### Dataset
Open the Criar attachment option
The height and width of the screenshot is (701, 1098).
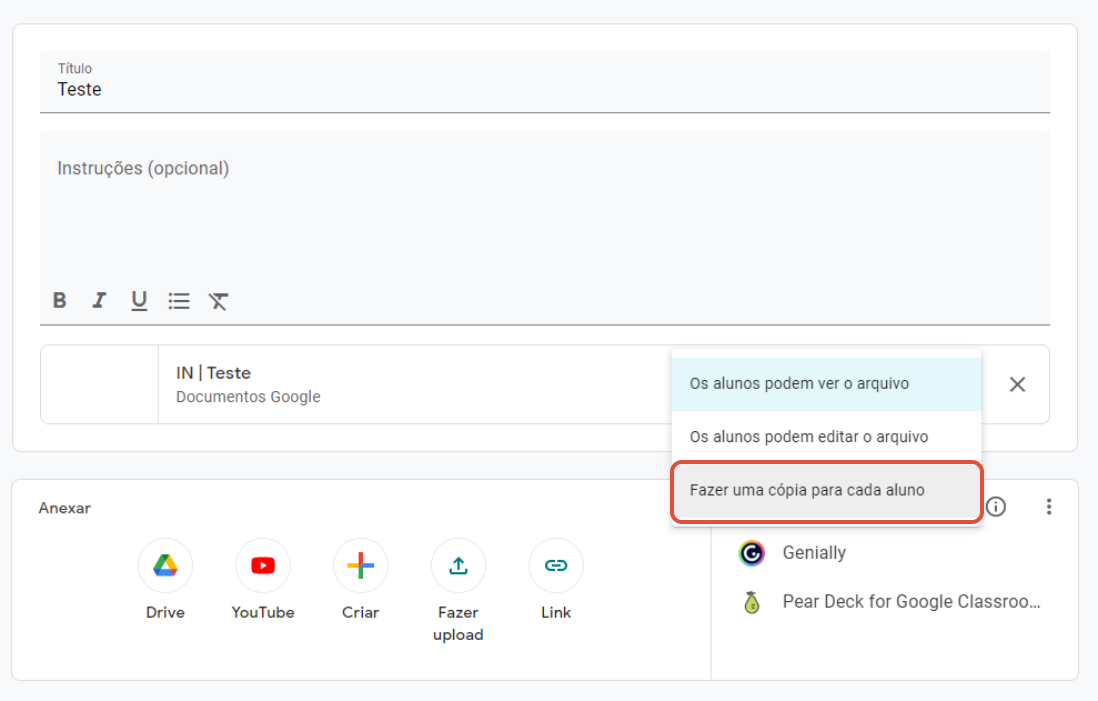pos(360,565)
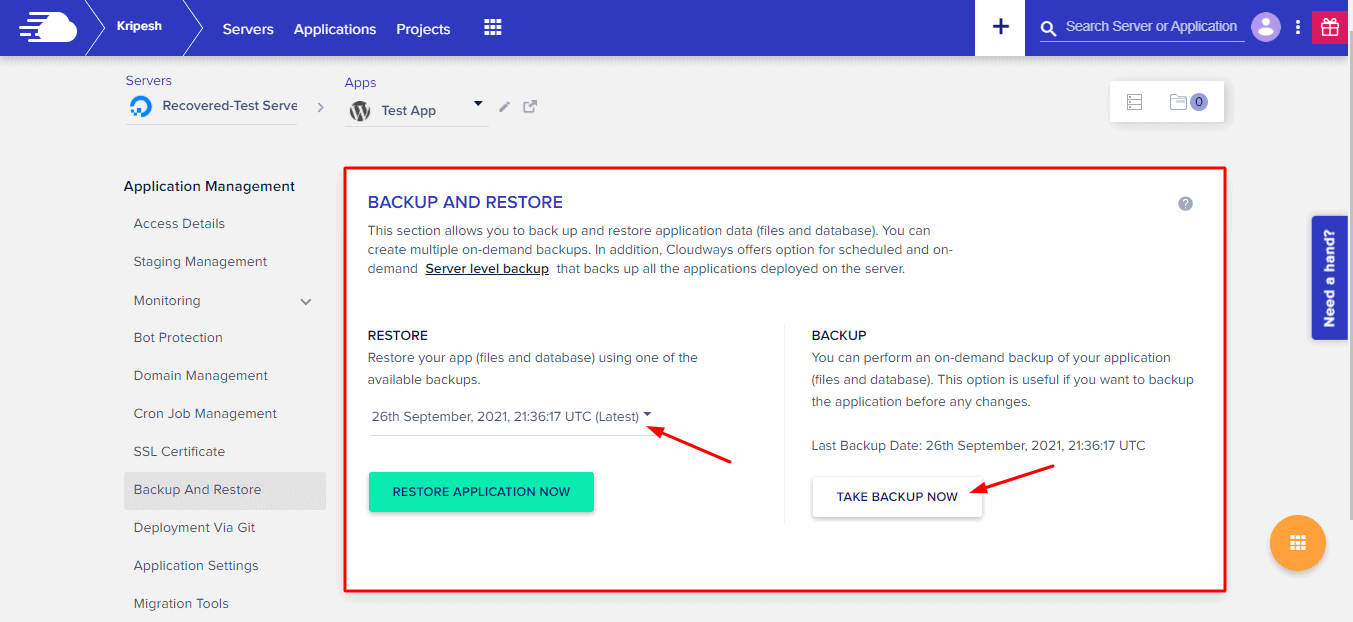Open the server list view icon
The width and height of the screenshot is (1353, 622).
click(1134, 102)
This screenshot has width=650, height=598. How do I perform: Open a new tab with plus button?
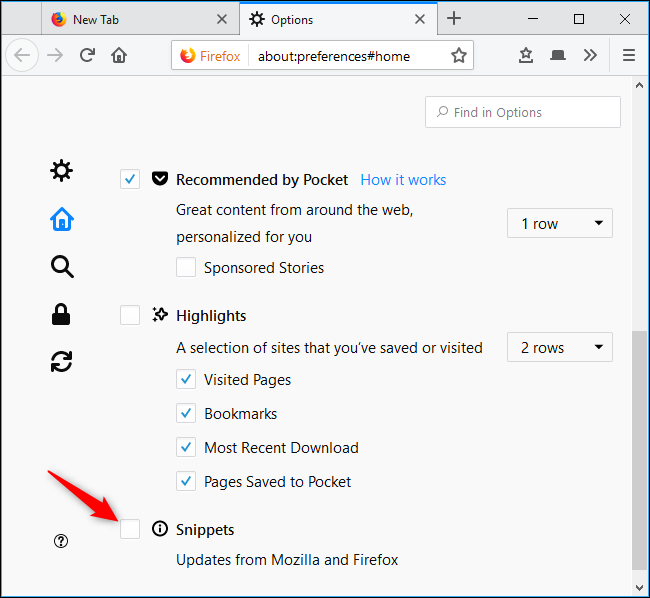(454, 18)
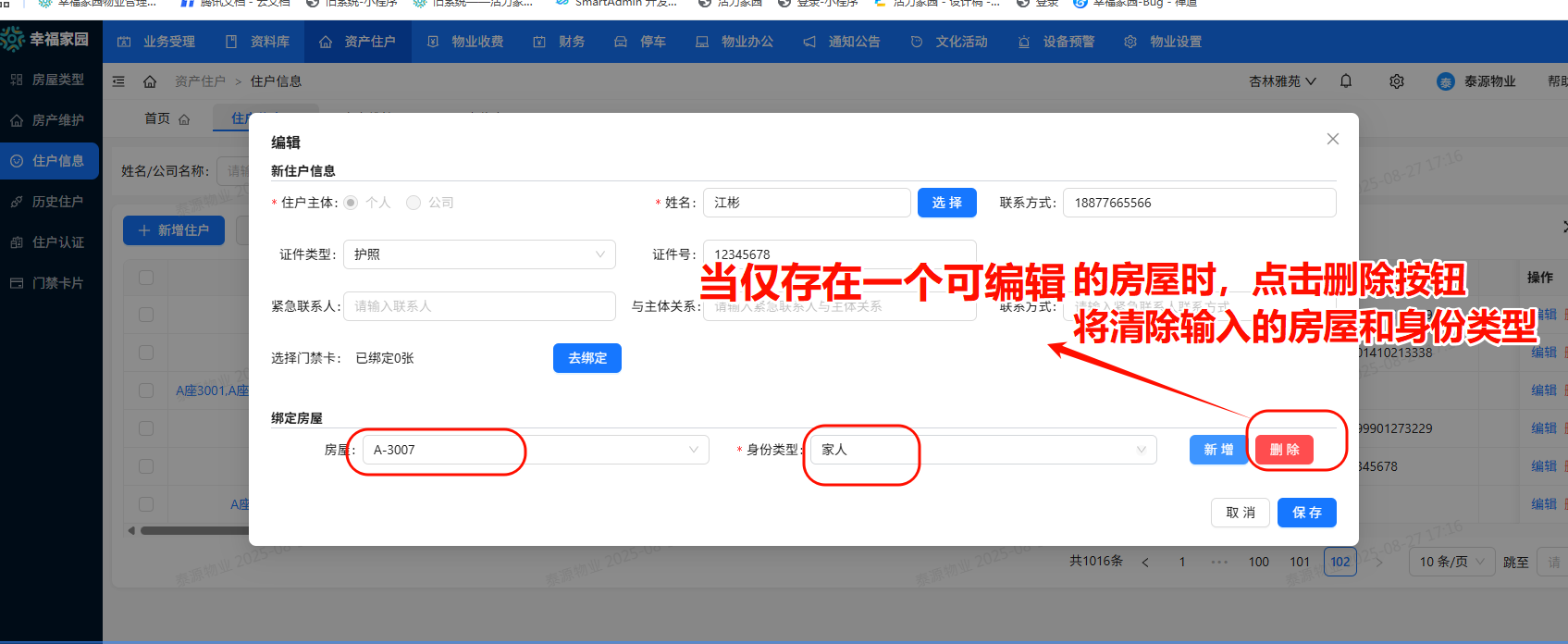Click the notification bell icon
The width and height of the screenshot is (1568, 644).
(1346, 81)
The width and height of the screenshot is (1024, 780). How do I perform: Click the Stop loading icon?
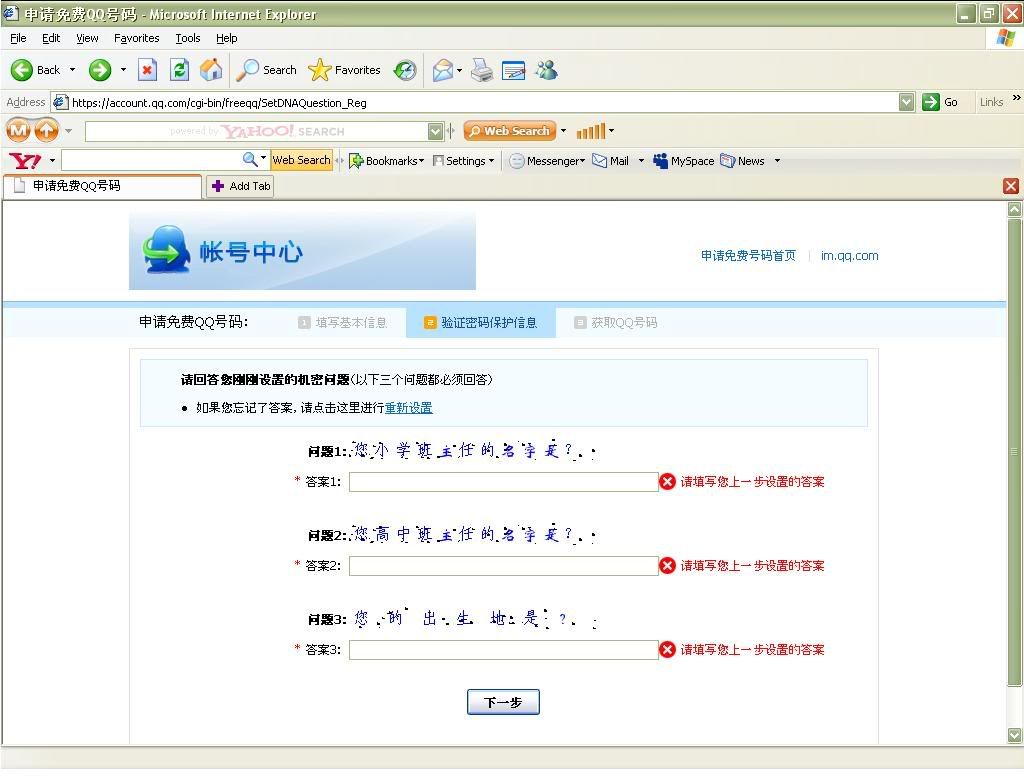coord(147,70)
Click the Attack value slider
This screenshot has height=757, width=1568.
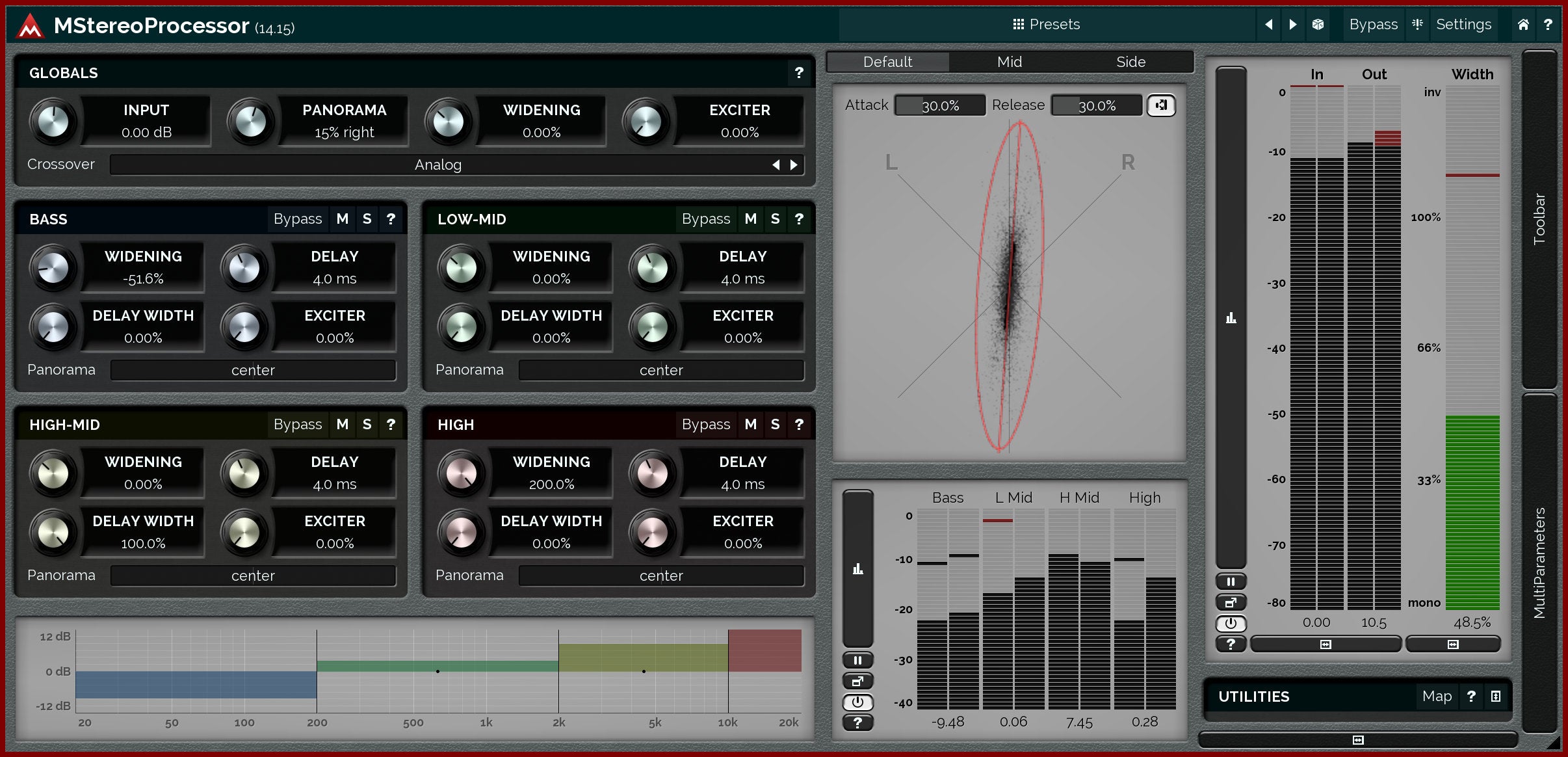pyautogui.click(x=940, y=105)
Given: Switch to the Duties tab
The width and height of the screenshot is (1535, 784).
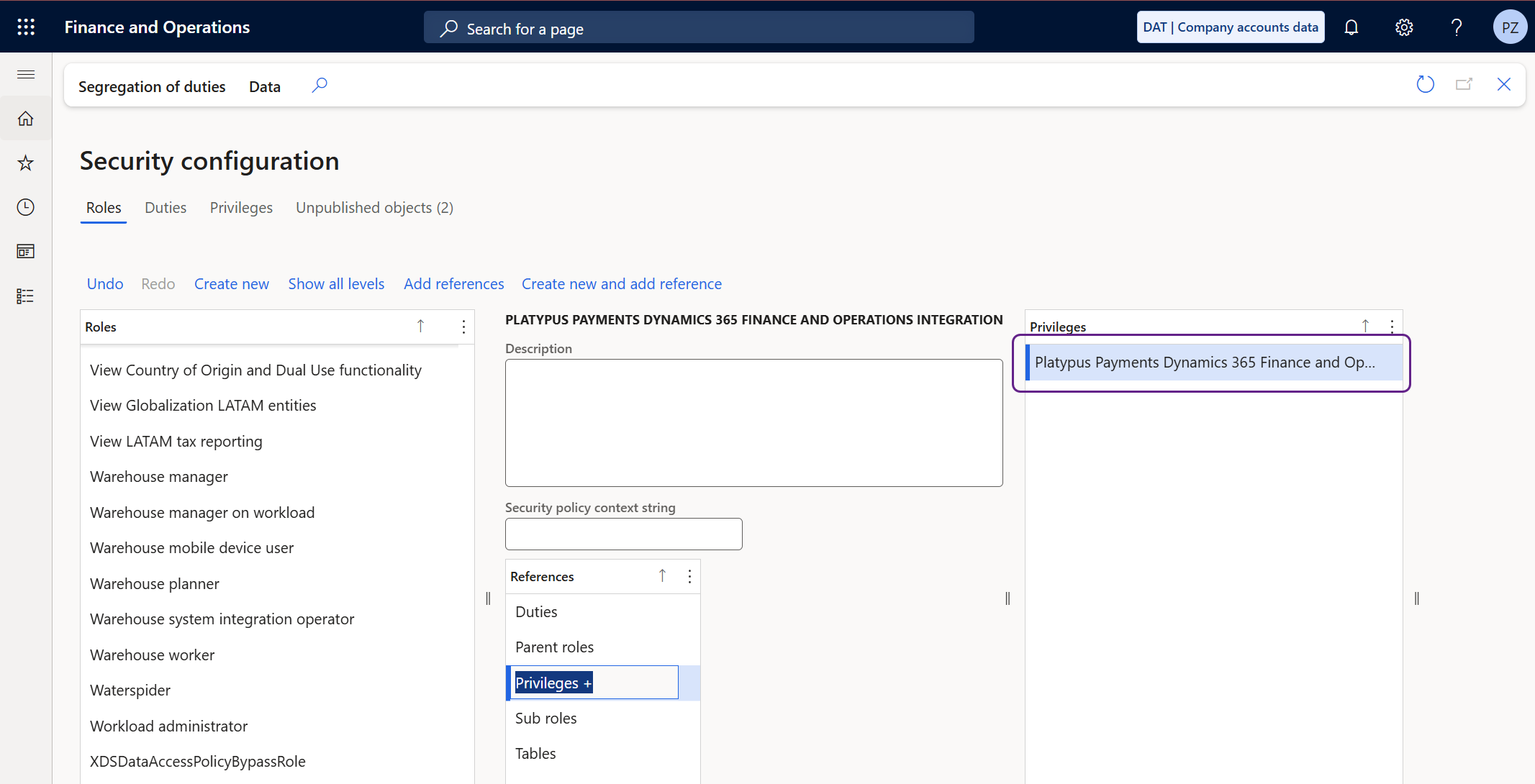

### Work to complete
Report each line of the entries above that contains the string "width". Case counts.

### Answer to this exercise
The height and width of the screenshot is (701, 1098).
The width and height of the screenshot is (1353, 622).
This screenshot has width=650, height=598. How do I perform: Open a new tab with plus button?
The width and height of the screenshot is (1568, 644).
The width and height of the screenshot is (1024, 780). How do I perform: Click the Stop loading icon?
This screenshot has height=757, width=1568.
The width and height of the screenshot is (1535, 784).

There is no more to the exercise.